Material for this task –
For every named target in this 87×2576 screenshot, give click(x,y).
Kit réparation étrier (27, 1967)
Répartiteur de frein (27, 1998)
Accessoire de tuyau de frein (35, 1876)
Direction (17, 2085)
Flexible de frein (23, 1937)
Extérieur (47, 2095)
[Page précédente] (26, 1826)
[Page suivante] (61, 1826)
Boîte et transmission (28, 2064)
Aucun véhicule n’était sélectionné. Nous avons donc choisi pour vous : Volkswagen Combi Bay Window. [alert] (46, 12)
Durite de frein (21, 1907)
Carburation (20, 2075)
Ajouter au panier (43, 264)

Exercise description –
The expected answer is every line in the data above that carries the string "frein".

Solution for this problem –
Répartiteur de frein (27, 1998)
Accessoire de tuyau de frein (35, 1876)
Flexible de frein (23, 1937)
Durite de frein (21, 1907)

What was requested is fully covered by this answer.